48 glaucoma patients (age 62 ± 16; 24f, 22m) were included in a prospective study. OPA was determined by dynamic contour tonometry (DCT) measuring IOP values at high frequency. Color Doppler imaging (Siemens Sonoline Sienna) was used to assess peak systolic (PSV) and end–diastolic velocities (EDV) in the ophthalmic artery (OA), the central retinal artery (CRA), the central retinal vein (CRV), the temporal (TPCA) and the nasal short ciliary arteries (NPCA). Furthermore, systemic blood pressure values and the heart frequency rate were determined.
Mean OPA was 3.0 ± 1.7 mmHg.

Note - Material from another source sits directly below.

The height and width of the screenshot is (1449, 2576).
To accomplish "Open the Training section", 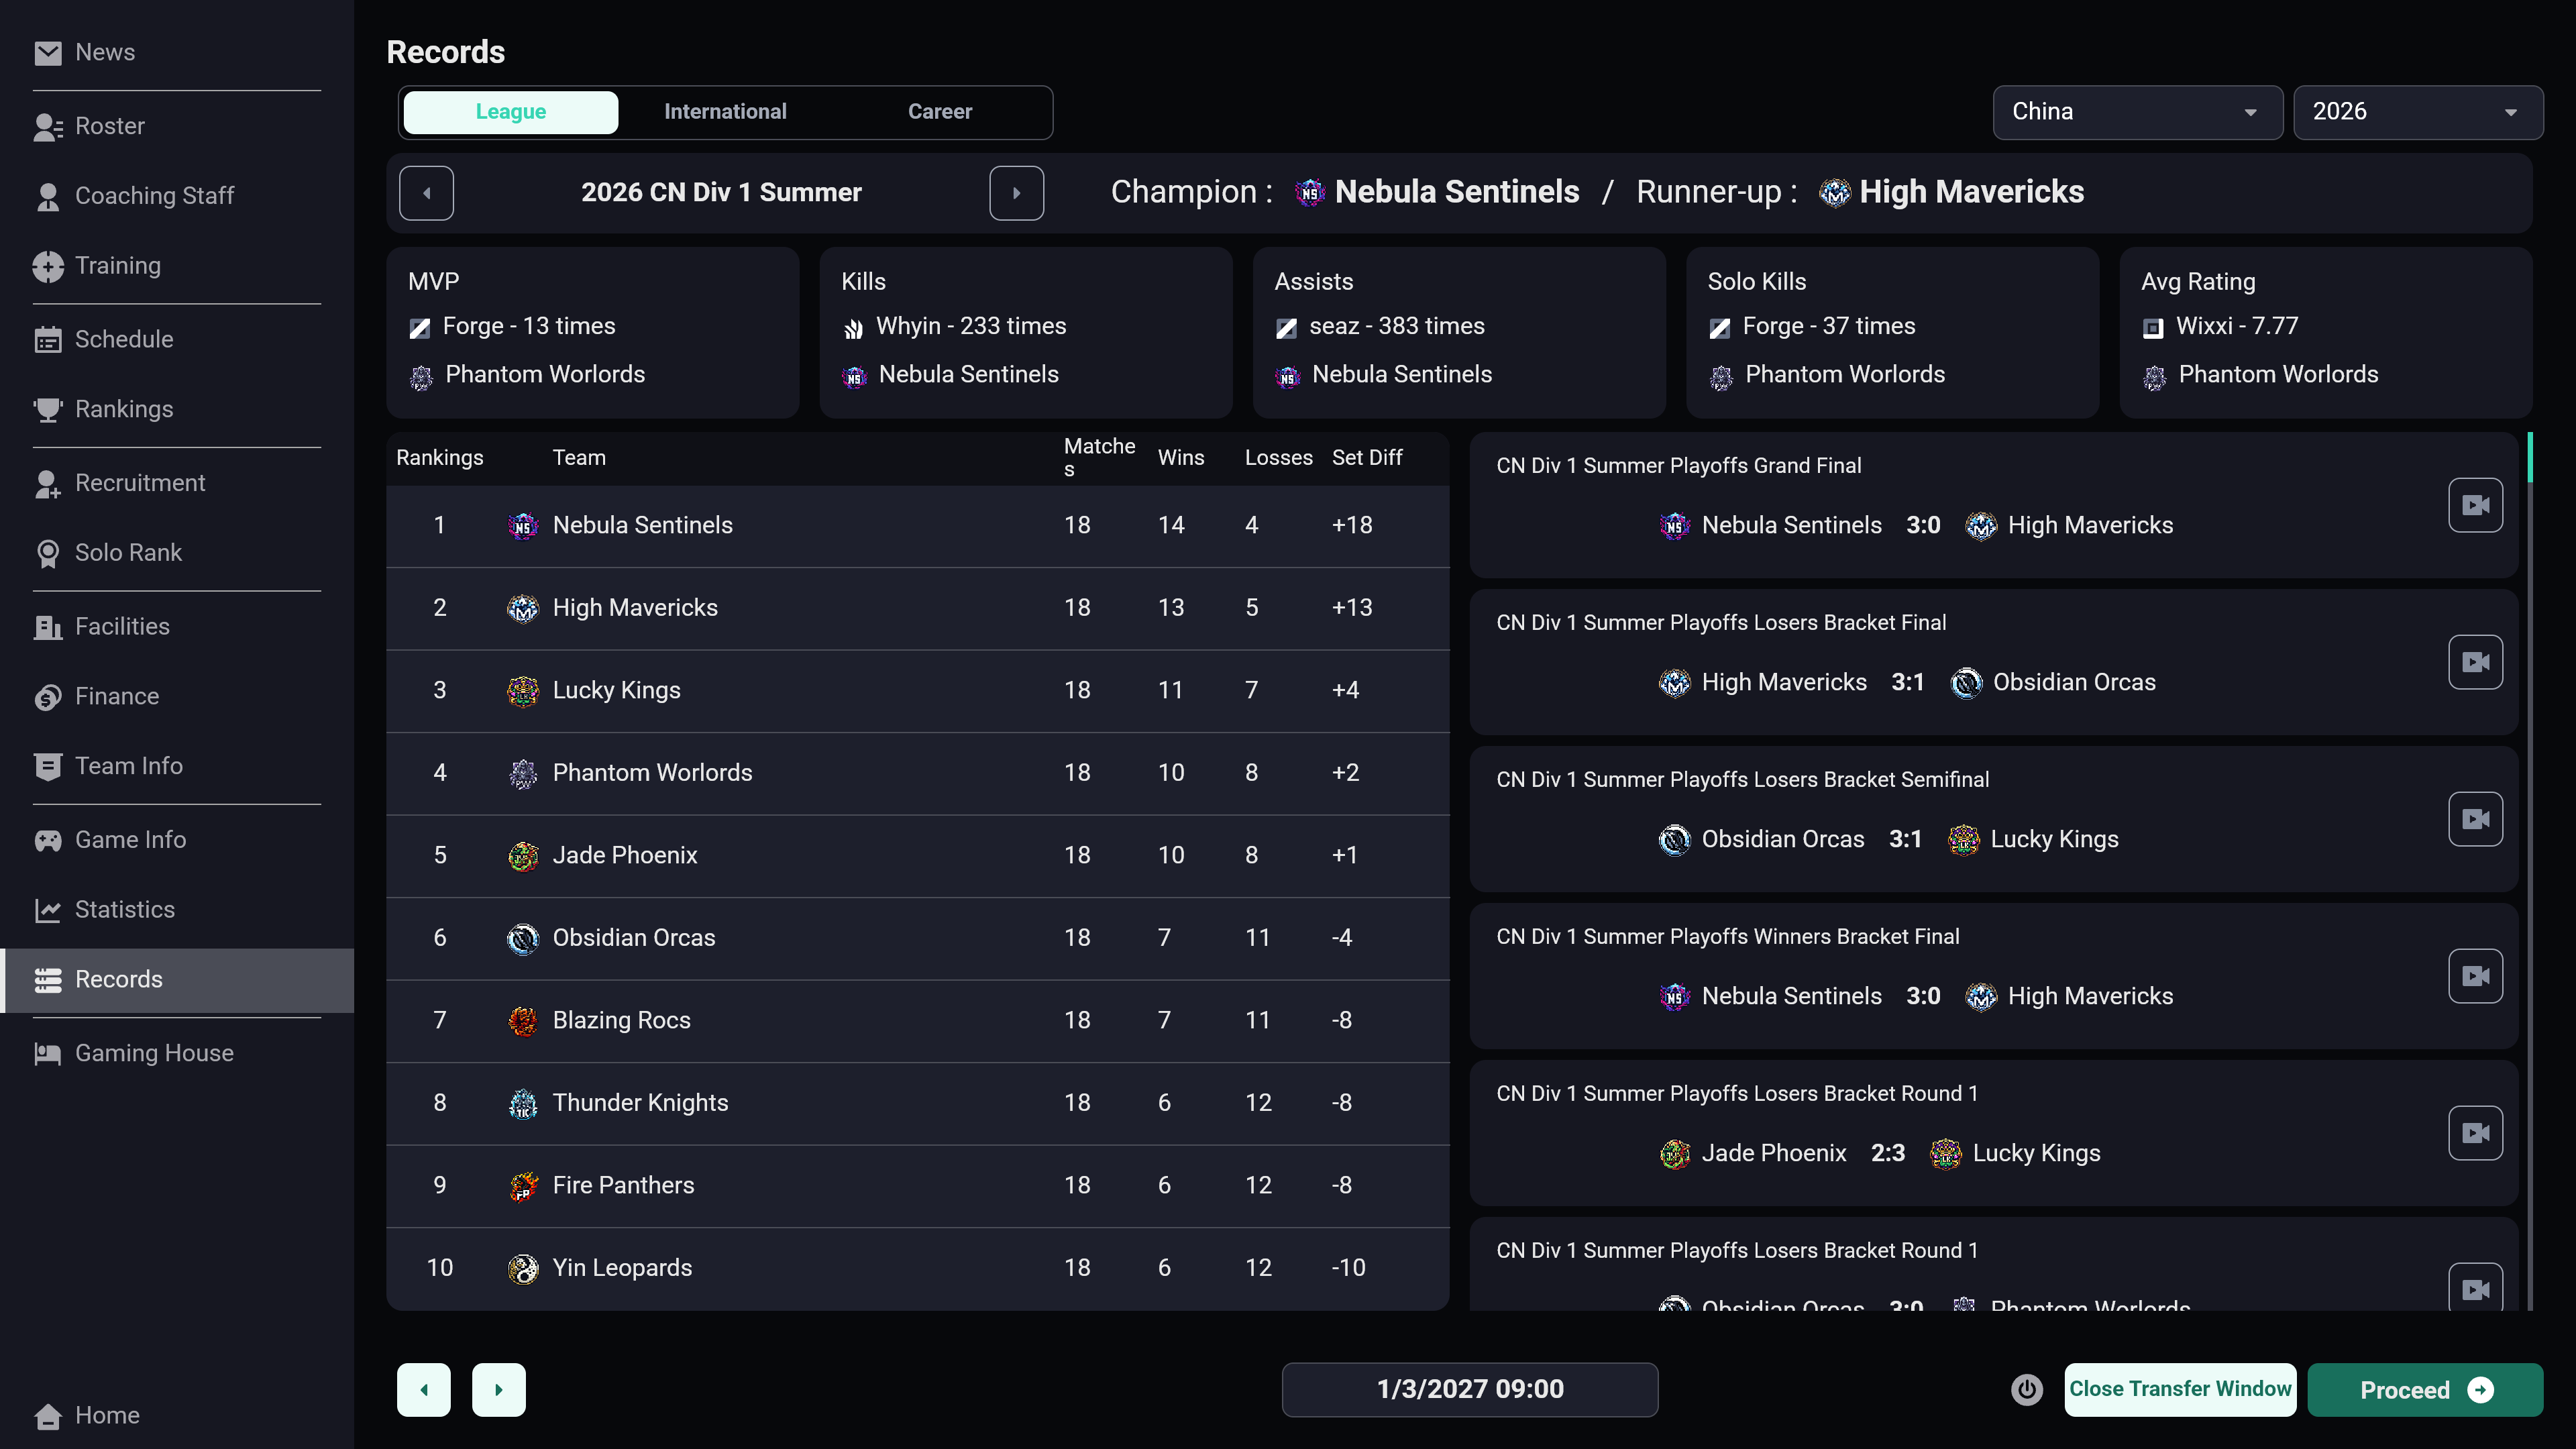I will 117,266.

Mean PSV in the TPCA (7.1± 1.1 cm/s; r = 0.57; p < 0.0001) and in the NPCA (6.9± 1.1cm/s; r= 0.45; p<0.0016) were significantly correlated to the OPA. No correlation was found for OPA and flow velocities in OA and in CRA. Furthermore, there was no correlation between OPA and cardiovascular parameters and IOP.
In this study we found a correlation between ocular pulse amplitude and flow velocities of the short posterior ciliary arteries. Future studies are needed to prove the diagnostic relevance of assessment of OPA.